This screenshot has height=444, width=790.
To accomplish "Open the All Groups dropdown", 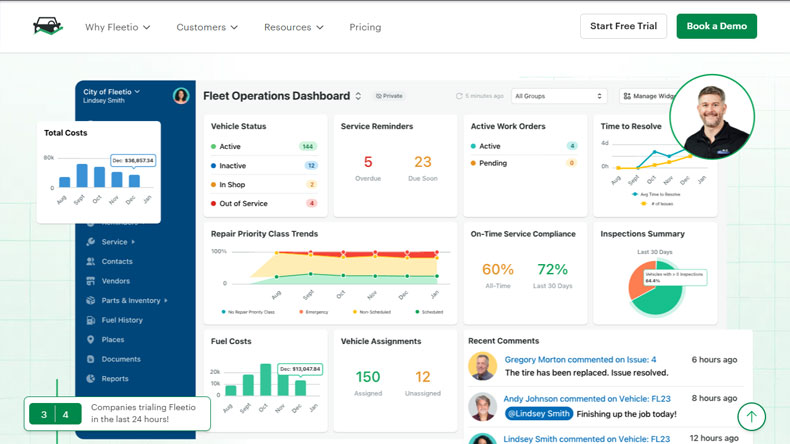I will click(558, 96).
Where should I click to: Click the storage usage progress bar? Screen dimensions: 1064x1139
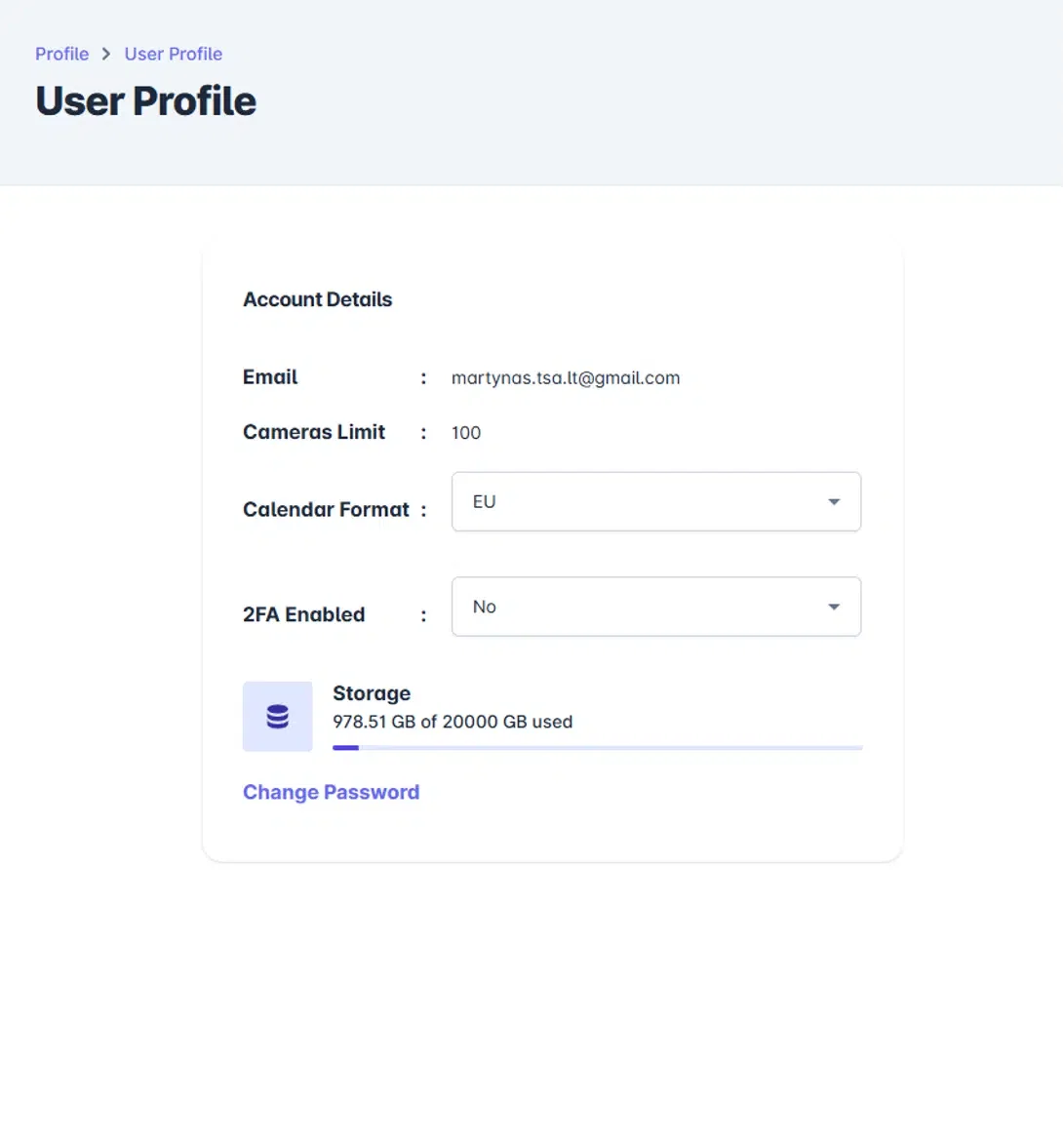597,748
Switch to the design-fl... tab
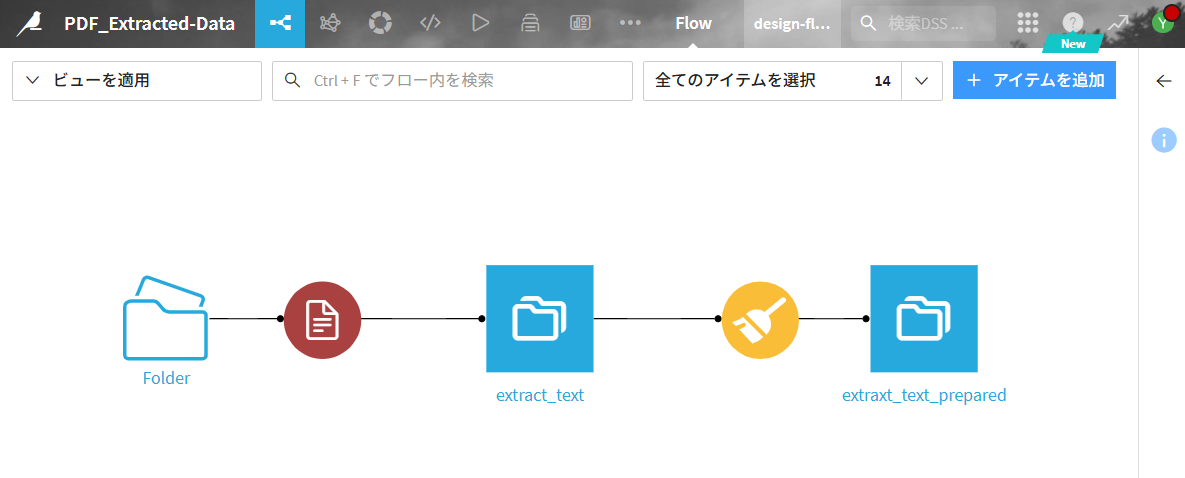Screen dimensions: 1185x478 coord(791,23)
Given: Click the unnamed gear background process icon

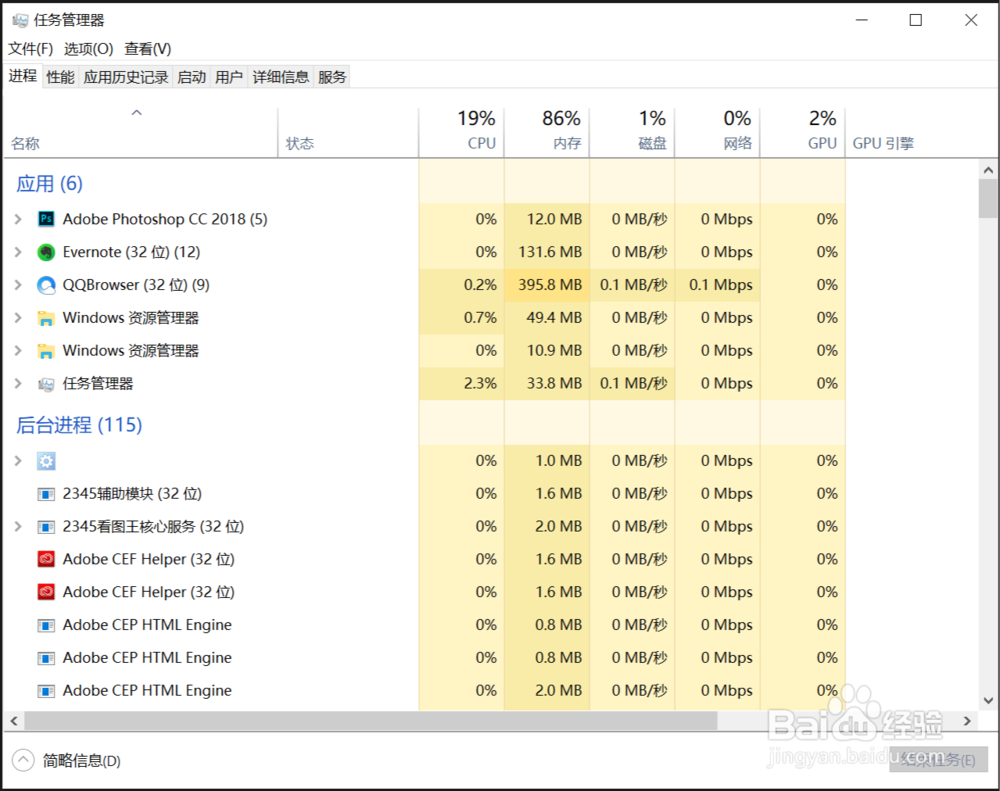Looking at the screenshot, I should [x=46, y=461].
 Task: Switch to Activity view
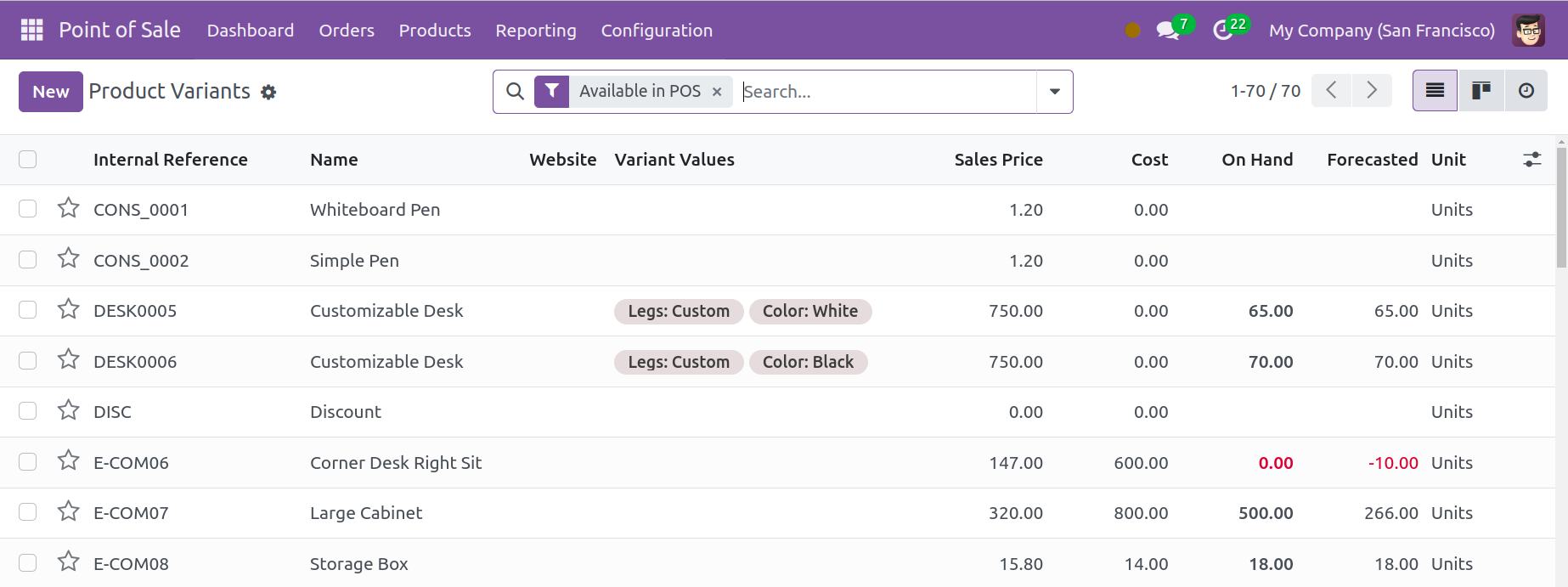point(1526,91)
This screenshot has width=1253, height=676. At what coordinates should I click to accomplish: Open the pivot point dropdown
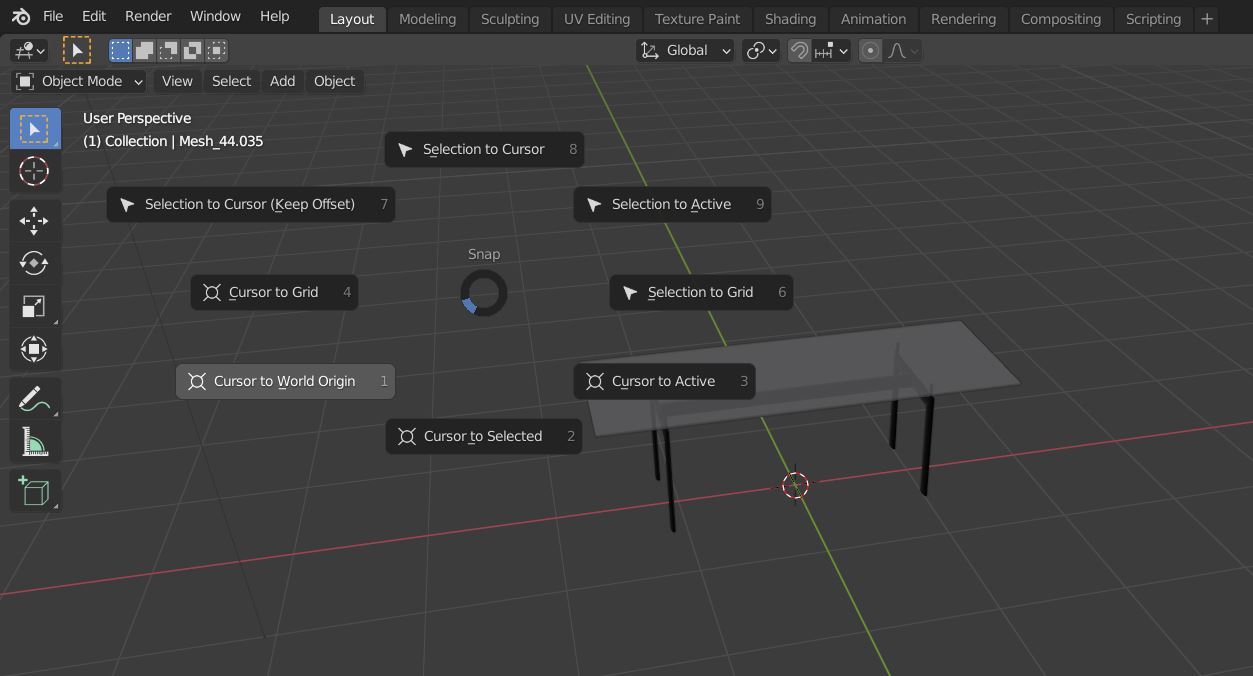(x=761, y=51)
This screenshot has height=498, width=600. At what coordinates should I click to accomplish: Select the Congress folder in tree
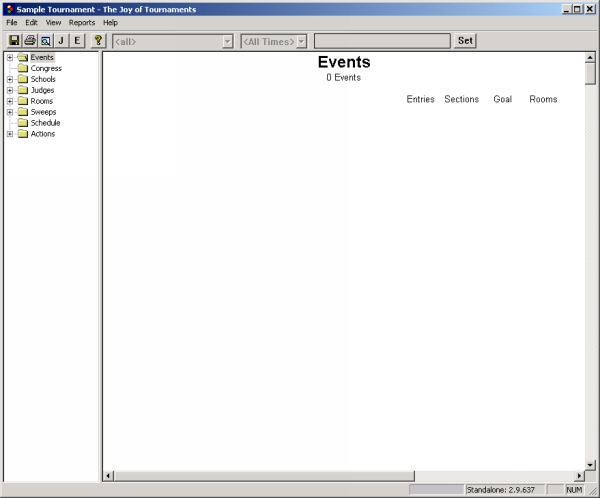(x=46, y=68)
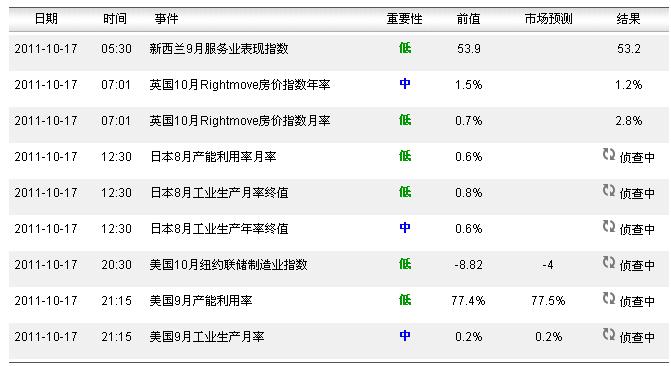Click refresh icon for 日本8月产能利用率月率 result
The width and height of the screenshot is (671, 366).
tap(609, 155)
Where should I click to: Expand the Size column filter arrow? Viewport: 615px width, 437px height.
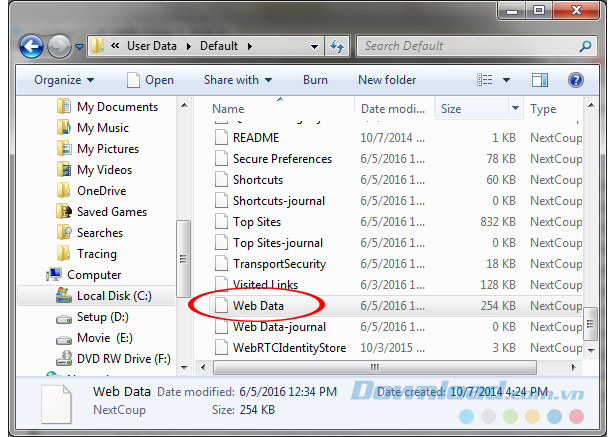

◆ ◆ ◆

What you will do: Change "dropdown" to "menu" in the records, starting with the line that contains "Switch to the design-fl... tab" and going on through the end of the records. Leave everything else as it is, and leave the pictures out.

Answer to the exercise:
Switch to the design-fl... tab
Screen dimensions: 1185x478 coord(791,23)
Given: Click the unnamed gear background process icon

Looking at the screenshot, I should [x=46, y=461].
 Task: Switch to Activity view
point(1526,91)
This screenshot has width=1253, height=676. At what coordinates should I click to accomplish: Open the pivot point menu
(x=761, y=51)
This screenshot has height=498, width=600. At what coordinates should I click to accomplish: Select the Congress folder in tree
(x=46, y=68)
Click refresh icon for 日本8月产能利用率月率 result
The width and height of the screenshot is (671, 366).
tap(609, 155)
Where should I click to: Expand the Size column filter arrow? Viewport: 615px width, 437px height.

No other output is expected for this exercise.